- **WHAT THE EXERCISE ASKS**:
Reproduce the records below, changing every occurrence of "How do I perform" to "How can I perform" and leaving all other text unchanged.

[Items from a data source]
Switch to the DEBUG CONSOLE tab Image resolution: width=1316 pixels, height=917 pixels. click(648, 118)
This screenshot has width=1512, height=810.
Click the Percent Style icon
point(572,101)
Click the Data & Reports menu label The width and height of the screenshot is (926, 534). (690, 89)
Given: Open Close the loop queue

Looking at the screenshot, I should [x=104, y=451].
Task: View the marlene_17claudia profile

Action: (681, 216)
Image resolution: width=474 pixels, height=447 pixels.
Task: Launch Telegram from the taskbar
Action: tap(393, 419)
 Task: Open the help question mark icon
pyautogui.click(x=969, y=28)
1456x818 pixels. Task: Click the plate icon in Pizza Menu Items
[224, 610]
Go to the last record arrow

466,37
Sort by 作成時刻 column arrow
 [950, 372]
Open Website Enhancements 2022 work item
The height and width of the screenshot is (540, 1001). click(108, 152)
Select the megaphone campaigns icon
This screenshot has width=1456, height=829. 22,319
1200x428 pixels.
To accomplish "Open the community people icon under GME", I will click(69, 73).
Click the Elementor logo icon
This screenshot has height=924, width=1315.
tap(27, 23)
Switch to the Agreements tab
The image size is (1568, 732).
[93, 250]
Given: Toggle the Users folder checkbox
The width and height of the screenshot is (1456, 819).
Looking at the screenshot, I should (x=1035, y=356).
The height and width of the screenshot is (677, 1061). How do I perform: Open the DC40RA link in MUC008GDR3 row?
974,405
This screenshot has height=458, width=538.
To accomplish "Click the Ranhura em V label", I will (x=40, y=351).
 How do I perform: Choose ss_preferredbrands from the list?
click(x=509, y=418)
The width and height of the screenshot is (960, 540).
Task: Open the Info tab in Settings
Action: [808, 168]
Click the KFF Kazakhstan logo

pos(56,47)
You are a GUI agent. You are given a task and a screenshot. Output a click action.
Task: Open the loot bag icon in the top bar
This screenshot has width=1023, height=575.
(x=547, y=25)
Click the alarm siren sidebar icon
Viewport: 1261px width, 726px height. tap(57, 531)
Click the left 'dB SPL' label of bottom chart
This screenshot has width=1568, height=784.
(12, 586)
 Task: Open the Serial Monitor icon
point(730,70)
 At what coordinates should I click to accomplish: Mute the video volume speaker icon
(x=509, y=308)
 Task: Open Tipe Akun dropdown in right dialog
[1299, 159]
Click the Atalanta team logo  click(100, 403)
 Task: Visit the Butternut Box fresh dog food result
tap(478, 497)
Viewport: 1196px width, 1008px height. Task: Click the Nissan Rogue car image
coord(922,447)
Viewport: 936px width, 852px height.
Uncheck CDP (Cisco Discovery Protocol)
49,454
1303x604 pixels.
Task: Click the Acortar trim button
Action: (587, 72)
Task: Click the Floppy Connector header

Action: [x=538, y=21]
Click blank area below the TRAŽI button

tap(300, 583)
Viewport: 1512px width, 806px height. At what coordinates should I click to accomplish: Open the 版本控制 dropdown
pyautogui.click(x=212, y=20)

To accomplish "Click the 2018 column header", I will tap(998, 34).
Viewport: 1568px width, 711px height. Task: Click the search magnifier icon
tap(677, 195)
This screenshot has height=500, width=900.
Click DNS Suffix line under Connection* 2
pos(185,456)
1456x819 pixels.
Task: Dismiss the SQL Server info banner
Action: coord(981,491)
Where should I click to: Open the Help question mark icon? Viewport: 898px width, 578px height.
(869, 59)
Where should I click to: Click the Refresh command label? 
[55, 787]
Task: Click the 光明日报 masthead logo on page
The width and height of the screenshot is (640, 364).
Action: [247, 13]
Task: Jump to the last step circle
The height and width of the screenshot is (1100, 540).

- **SOLUTION FOR THIS PROBLEM**:
Switch to the DEBUG CONSOLE tab Image resolution: width=1316 pixels, height=917 pixels. click(648, 118)
This screenshot has width=1512, height=810.
Click the Percent Style icon
point(572,101)
Click the Data & Reports menu label The width and height of the screenshot is (926, 534). (690, 89)
Given: Open Close the loop queue

Looking at the screenshot, I should [x=104, y=451].
Task: View the marlene_17claudia profile

Action: (681, 216)
Image resolution: width=474 pixels, height=447 pixels.
Task: Launch Telegram from the taskbar
Action: tap(393, 419)
 Task: Open the help question mark icon
pyautogui.click(x=969, y=28)
1456x818 pixels. Task: Click the plate icon in Pizza Menu Items
[224, 610]
Go to the last record arrow

466,37
Sort by 作成時刻 column arrow
 [950, 372]
Open Website Enhancements 2022 work item
The height and width of the screenshot is (540, 1001). click(108, 152)
Select the megaphone campaigns icon
This screenshot has width=1456, height=829. 22,319
1200x428 pixels.
To accomplish "Open the community people icon under GME", I will click(69, 73).
Click the Elementor logo icon
This screenshot has height=924, width=1315.
tap(27, 23)
Switch to the Agreements tab
The image size is (1568, 732).
[93, 250]
Given: Toggle the Users folder checkbox
The width and height of the screenshot is (1456, 819).
Looking at the screenshot, I should (x=1035, y=356).
The height and width of the screenshot is (677, 1061). How can I perform: Open the DC40RA link in MUC008GDR3 row?
974,405
This screenshot has height=458, width=538.
To accomplish "Click the Ranhura em V label", I will (x=40, y=351).
 How can I perform: Choose ss_preferredbrands from the list?
click(x=509, y=418)
The width and height of the screenshot is (960, 540).
Task: Open the Info tab in Settings
Action: [808, 168]
Click the KFF Kazakhstan logo

pos(56,47)
You are a GUI agent. You are given a task and a screenshot. Output a click action.
Task: Open the loot bag icon in the top bar
This screenshot has width=1023, height=575.
(x=547, y=25)
Click the alarm siren sidebar icon
Viewport: 1261px width, 726px height. tap(57, 531)
Click the left 'dB SPL' label of bottom chart
This screenshot has width=1568, height=784.
(12, 586)
 Task: Open the Serial Monitor icon
point(730,70)
 At what coordinates should I click to accomplish: Mute the video volume speaker icon
(x=509, y=308)
 Task: Open Tipe Akun dropdown in right dialog
[1299, 159]
Click the Atalanta team logo  click(100, 403)
 Task: Visit the Butternut Box fresh dog food result
tap(478, 497)
Viewport: 1196px width, 1008px height. Task: Click the Nissan Rogue car image
coord(922,447)
Viewport: 936px width, 852px height.
Uncheck CDP (Cisco Discovery Protocol)
49,454
1303x604 pixels.
Task: Click the Acortar trim button
Action: (587, 72)
Task: Click the Floppy Connector header

Action: [x=538, y=21]
Click blank area below the TRAŽI button

tap(300, 583)
Viewport: 1512px width, 806px height. At what coordinates should I click to accomplish: Open the 版本控制 dropdown
pyautogui.click(x=212, y=20)

To accomplish "Click the 2018 column header", I will tap(998, 34).
Viewport: 1568px width, 711px height. Task: Click the search magnifier icon
tap(677, 195)
This screenshot has height=500, width=900.
Click DNS Suffix line under Connection* 2
pos(185,456)
1456x819 pixels.
Task: Dismiss the SQL Server info banner
Action: coord(981,491)
Where should I click to: Open the Help question mark icon? Viewport: 898px width, 578px height.
(869, 59)
Where should I click to: Click the Refresh command label? 
[55, 787]
Task: Click the 光明日报 masthead logo on page
The width and height of the screenshot is (640, 364).
Action: [247, 13]
Task: Jump to the last step circle
The height and width of the screenshot is (1100, 540).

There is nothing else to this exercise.